* **Supplied text**
========
And now it's March, the ground is wet, the moles are running tunnels like crazy through my little bit of turf, the dog is digging like crazy when and where he can, the place looks like a land mine field.
But I still have a dry roof and a great attic space that needs a huge amount of work and $ but is my hideaway and my sewing space.
We have a local 'bug' going about, stomach/entire digestive tract kind that cleans you out and dehydrates you if a person is not careful. I shared it with that man I date, who is recovering slower than I am but he wasn't as sick with it, he just doesn't bounce back well.
Foot and I are getting along most of the time, on a 'we tolerate each other' level. I don't think I will do much garden this year, some is the work, some is wanting more free time for other things and some is that so much doesn't get harvested well. I seem to have bug battles and hate to use so much insecticide as know with our sand it's soon into the water going down river.
Living alone still works well for me, it's not that I don't think about how life could have been different but I am able to accept what I cannot change and move on with my life.
Jake's enjoying most of this deployment, he's been in Japan, he's been in Thailand, he's met so many people, seen so much, learned so much, grown so much, but still wants mom to knit him socks and bake him bread and cookies when she can.
People are one of those things in life that you can't change, they are and will be who they are, they might try to be different for a while but it doesn't last, or they might build a false image of who they want you to think they are but it does fall apart sometime.
So, I pick up the pieces of my life and work on building my life, and now and then I look back at that past, or I stumble over an old memory, a dream tucked away and wonder why he wasn't honest about stuff that would come out in time, why when I did find out, he didn't see I was asking him to be honest and give us something we could fix and make work.
========
* **The problem**
From the blog post above, write out word for word the passage that opens with the words containing "But I still" and closes with "going down river.".

* **Recorded data**
========
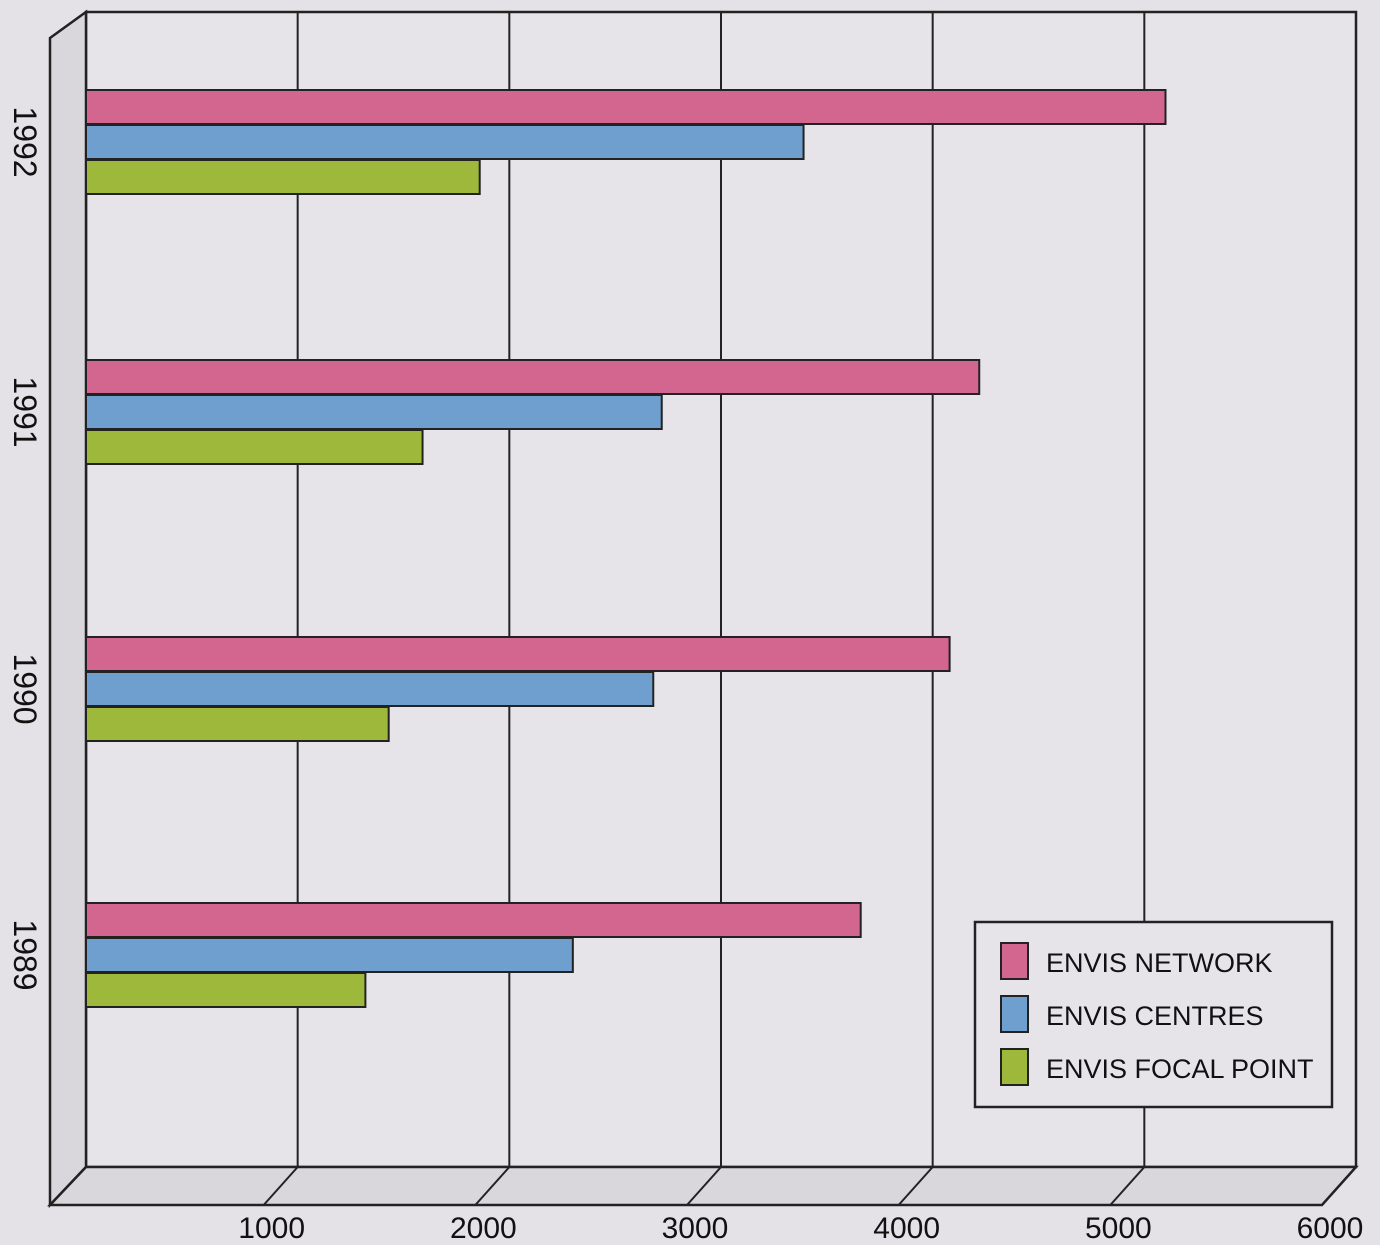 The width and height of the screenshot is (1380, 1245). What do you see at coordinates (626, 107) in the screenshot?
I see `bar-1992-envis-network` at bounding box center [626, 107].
========
* **Task result**
But I still have a dry roof and a great attic space that needs a huge amount of work and $ but is my hideaway and my sewing space.
We have a local 'bug' going about, stomach/entire digestive tract kind that cleans you out and dehydrates you if a person is not careful. I shared it with that man I date, who is recovering slower than I am but he wasn't as sick with it, he just doesn't bounce back well.
Foot and I are getting along most of the time, on a 'we tolerate each other' level. I don't think I will do much garden this year, some is the work, some is wanting more free time for other things and some is that so much doesn't get harvested well. I seem to have bug battles and hate to use so much insecticide as know with our sand it's soon into the water going down river.